9.           As key members of the healthcare team, nurses can take on an expanded role to manage population health. For those in the community who are generally well, or at the early onset of chronic diseases, nurses can educate and empower patients and families to own and manage their health. For those who are frail or at end of life, nurses can provide and coordinate care and help them stay in the community with their loved ones for as long as possible.

10.       To build a strong pipeline of community nurse leaders, I am pleased to announce that MOH will launch a new Community Nursing Scholarship this month. The scholarship aims to attract school-leavers, as well as in-service nurses, with leadership potential to undergo the relevant nursing diploma and degree courses, and develop a career in community nursing.

11.       Recipients of the Community Nursing Scholarship will receive full sponsorship for their studies. A unique feature of this scholarship is the developmental pathway – all recipients will undergo a one-year development programme after graduation from their nursing studies. They will be posted to an acute hospital for six months to hone their clinical skills, followed by another six-month posting in the community where they will be exposed to nursing practice outside the hospital setting, to prepare them for their work in community nursing. This will equip them with the strong clinical grounding needed to practise in the community. Beyond this, nurses can look forward to opportunities to continue to deepen their knowledge and skills, such as through the Advanced Diploma in Nursing (Community Health) course.

12.       We hope to offer up to 20 scholarships to outstanding students and nurses each year. Applications for the scholarship are open.

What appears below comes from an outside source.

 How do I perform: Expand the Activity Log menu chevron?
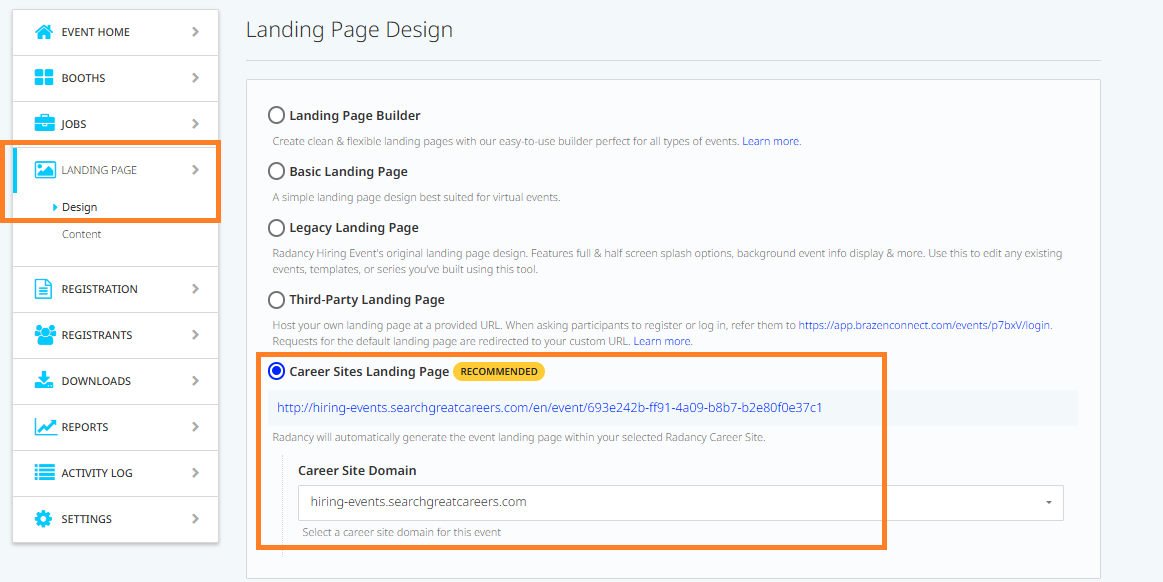coord(195,473)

If you are passionate about community nursing, and believe that you can play a part in transforming healthcare, I strongly encourage you to apply for this scholarship.

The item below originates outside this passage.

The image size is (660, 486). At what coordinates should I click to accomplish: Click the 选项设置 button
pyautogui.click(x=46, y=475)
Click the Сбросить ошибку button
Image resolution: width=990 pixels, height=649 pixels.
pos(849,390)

13.       Finally, with the new roles that nurses will play in our healthcare, we need to refresh our nursing education system to develop future skills. A National Education Executive Committee has been set up to drive new initiatives to strengthen nursing education, such as re-structuring the nursing training system to provide multiple pathways to deepen nursing competencies, with a stronger emphasis on modularised and applied training. Our Chief Nursing Officer is also driving the establishment of a competency and development system to systematically develop the skills needed for community nursing – across primary care, preventive health and aged care services. With this, nurses will be better able to support care integration, regardless of the setting in which they are practising and the type of care they provide.

Nurses’ Merit Award

14.        I am glad that we already have many dedicated and outstanding nurses serving in the community. One of this year’s award recipients, Ms Mok Foong Yue, is an example of a nurse who is driving the development of the community care sector. After working in the acute sector in neuro-medicine for 16 years, Foong Yue chose to become a home care nurse with Tsao Foundation in 2010 because she wanted to provide direct care to elderly patients in their homes. Seven years on, she is now training the next generation of community nurses through the Advanced Primary Care for Homebound Elders (APACHE) and Certificate in Community Gerontological Nursing programmes, to support community care for elders, including rehabilitation, psycho-social care and eldercare management. Next month, her training portfolio will extend further with the Specialist Diploma in Community Gerontology Nursing. We need more nurses like Foong Yue – those who not only do, but are willing to impart their knowledge to others.


15.       This is indeed an exciting time for the nursing profession. As we build deeper skills and open up community nursing as an additional pathway, nurses can look forward to a more diverse and exciting career ahead of them.

16.       Once again, my warmest congratulations to all Nurses’ Merit Award recipients this year. I am confident that you will continue to inspire your peers, as well as generations of nurses to come.

17.       I wish all of you a Happy Nurses’ Day! Thank you.